Getting Started with FlowCyPy#
This section is designed to help you set up FlowCyPy, familiarize yourself with its components, and explore its capabilities through hands-on experimentation. By following the steps below, you will gain the foundational knowledge and skills needed to contribute meaningfully to the project.
Installation#
To get started, clone the FlowCyPy repository and install the necessary dependencies:
git clone https://github.com/MartinPdeS/FlowCyPy.git
cd FlowCyPy
python -m pip install -e .[testing, documentation] # For Windows/Linux
python -m pip install -e ".[testing, documentation]" # For macOS
python -m pytest . # Run tests to validate the installation
Mini Objective
After installation, run pytest to ensure the software is functioning correctly.

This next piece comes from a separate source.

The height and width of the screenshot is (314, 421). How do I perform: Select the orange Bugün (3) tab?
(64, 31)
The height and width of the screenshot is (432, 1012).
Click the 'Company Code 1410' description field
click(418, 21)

If any tests fail, investigate the issues and review the related code to familiarize yourself with its structure and functionality.
Explore the Documentation#
The FlowCyPy documentation provides an in-depth guide to the library’s features, components, and workflows. It is a valuable resource for learning how to configure and run simulations effectively.

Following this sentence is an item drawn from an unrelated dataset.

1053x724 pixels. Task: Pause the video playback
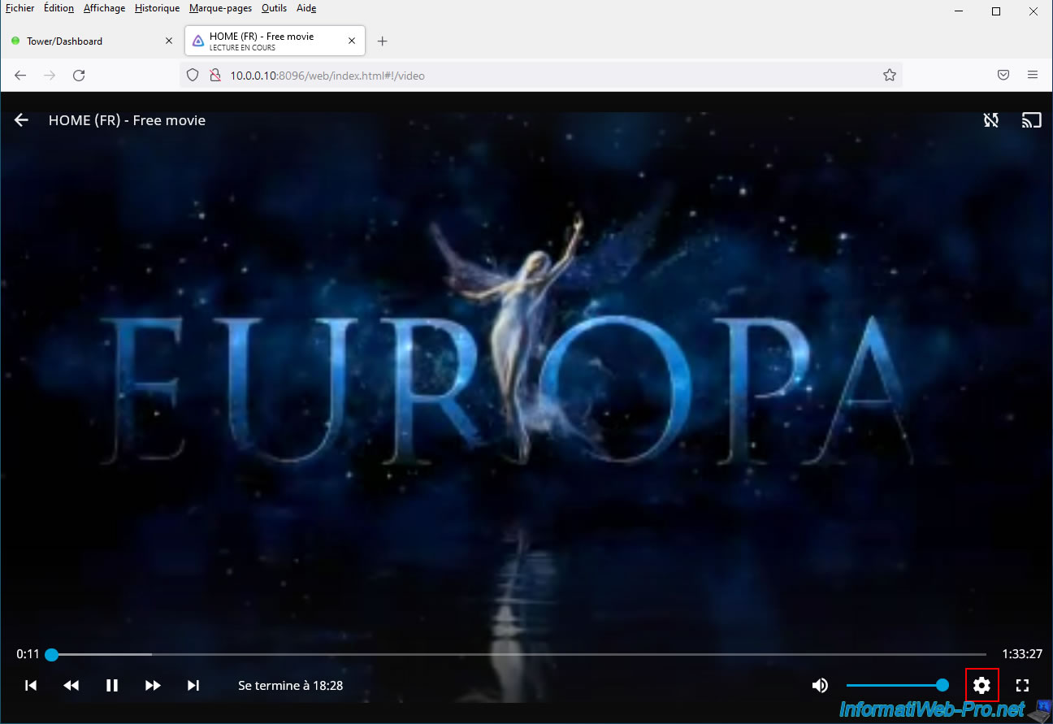point(112,686)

Access the documentation: FlowCyPy Documentation
In particular, explore the Examples section, which contains tutorials and step-by-step guides for simulating various flow cytometry experiments.
Mini Objective
Identify an example in the Examples section that simulates scatterers with different sizes. Run the example and analyze the output to understand the relationship between scatterer properties and signals.
Run Example Simulations#
Pre-written scripts in the examples folder demonstrate typical workflows in FlowCyPy. Running these scripts is a great way to explore the software’s capabilities.
cd examples
python example_simulation.py
Mini Objective
Modify an example script to compare the signals generated by a detector with high noise versus one with minimal noise. Observe and interpret the differences.
Adjust detector parameters to induce saturation by using larger scatterers or increasing the laser’s optical power. Analyze how saturation impacts the output signal.
Study Core Components#
The core components of FlowCyPy are modular and designed for flexibility. Familiarizing yourself with these files will deepen your understanding of the library:
`scatterer.py`: Manages particle distributions and their optical properties.
`source.py`: Defines laser source characteristics, such as wavelength and power.
`detector.py`: Configures detectors, including noise levels, responsitivity, and resolution.
`flow_cytometer.py`: Integrates scatterers, sources, and detectors to simulate flow cytometry experiments.
Mini Objective
Use scatterer.py to simulate scatterers with distinct refractive indices. Visualize how these variations affect forward and side scatter signals.
Modify source.py to experiment with different laser wavelengths. Explore the impact on scattering behavior when particle sizes are comparable to or smaller than the wavelength.
In detector.py, reduce the number of signal digitization bins to simulate a low-resolution detector. Observe the effects on signal clarity and precision.
Configure an entire flow cytometry experiment using flow_cytometer.py and compare the performance of detectors placed at different angles.
Stretch Goals#
For advanced exploration, consider the following challenges:
Experiment with the NoiseSetting module:
Combine multiple noise types (e.g., shot noise, thermal noise) to simulate real-world imperfections.
Analyze how cumulative noise impacts signal quality.
Create a custom particle population:
Design a population with a bimodal size distribution.
Simulate and analyze the resulting scatter signals.
Investigate coincidence analysis:
Use the EventCorrelator to study coincidences between detectors.
Examine how altering particle concentration or detector placement affects the coincidence rate.
Forking the Repository#
In most cases, interns working on FlowCyPy will not need to fork the repository. Instead, you can clone the main repository directly and work within branches to implement features or fix issues. However, for specific long-term tasks or independent projects, forking may be required.
If forking is necessary:
Fork the repository on GitHub.
Clone your forked version locally.
Sync your fork regularly with the main repository to stay up-to-date.
Mini Objective
Understand the difference between cloning and forking. If you are working collaboratively on shared tasks, stick to cloning unless explicitly instructed otherwise.